The Energy and Utilities team hit the ground running by improving and verifying Dartmouth’s greenhouse gas emissions inventory. Welker believes this is a priority. “We want to make sure this data is as accurate and complete as possible. This is important because some of the most significant goals and some of the ones that are the most difficult to achieve are those that relate to the College’s greenhouse gas footprint. Most of that comes from energy and utilities emissions.”
The Waste and Materials group is charged with a similar task. The team began the term by familiarizing themselves with and developing a deeper understanding of the campus waste system. “Waste is increasing, but the rate of recycling is going down” says Welker. “Students are working on figuring out why those changes are happening.” In addition to their data projects, the team is partnering with Student Assembly and a focus group of faculty and members of the College Administration to develop a strategy for best communicating how to navigate the campus waste system.

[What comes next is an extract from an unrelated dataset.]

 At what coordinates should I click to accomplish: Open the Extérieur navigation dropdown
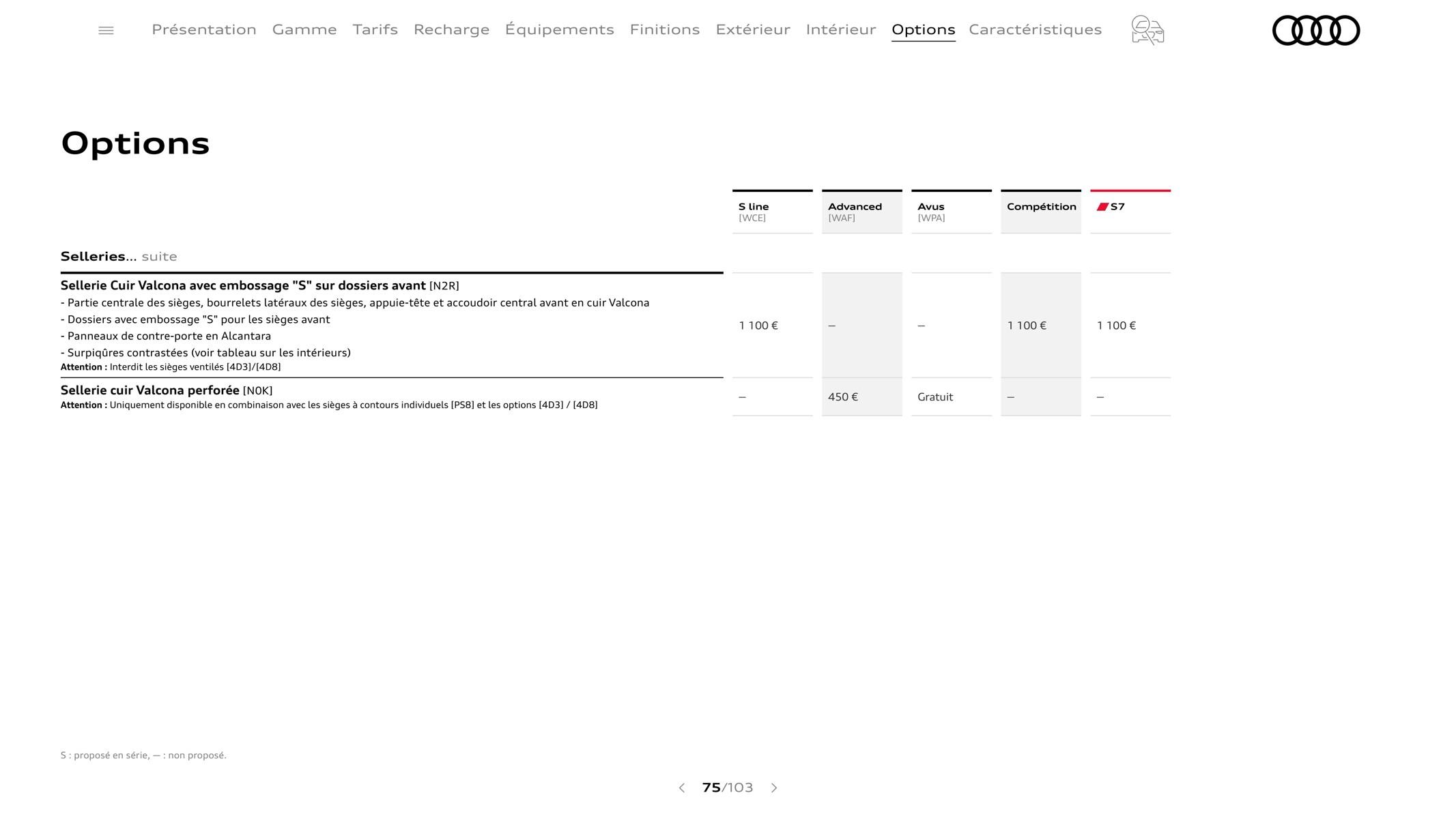753,29
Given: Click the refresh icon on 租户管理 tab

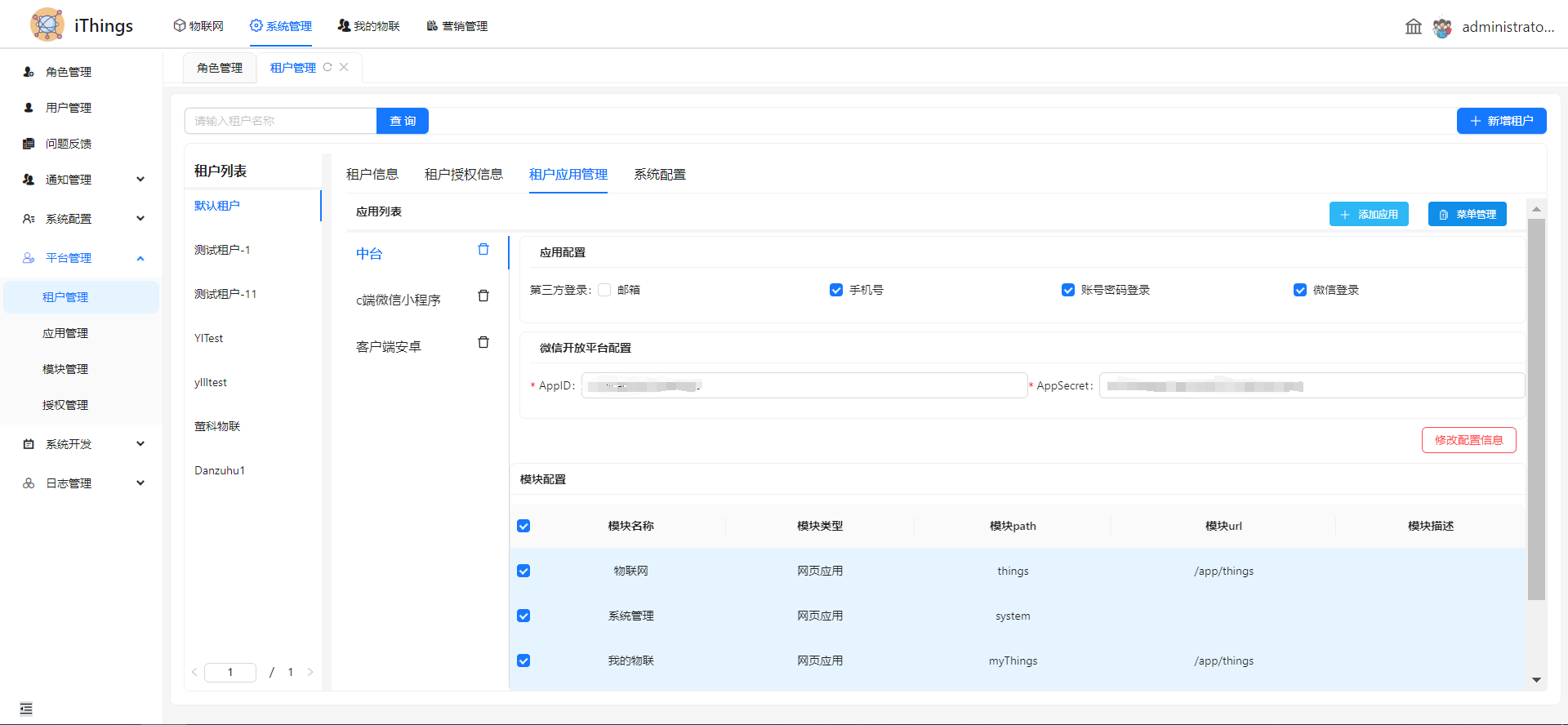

The Corps Data team, meanwhile, is breaking new ground by working on Dartmouth’s water data. “We are for the first time evaluating the amount of water consumed on campus and thinking critically about that,” Welker explains. “To my knowledge, this is something Dartmouth has never done before, and it’s exciting to engage students in the process.”
As Sustainability Corps Intern, Kate Salamido ‘19 works closely with all three Corps teams. Having participated in a number of other Sustainability Programs, she is excited to be part of some of the “behind the scenes operational work.” She says she is excited to share what she’s learning to empower other students to get involved with campus operations. “Ultimately the goal of the program is to make operational sustainability something that students have contact with, are familiar with, and have opinions on that they can share with each other. I think this is three to four years down the road, but we’re committed to laying the groundwork for a future in which operational sustainability is a part of every student’s education at Dartmouth.”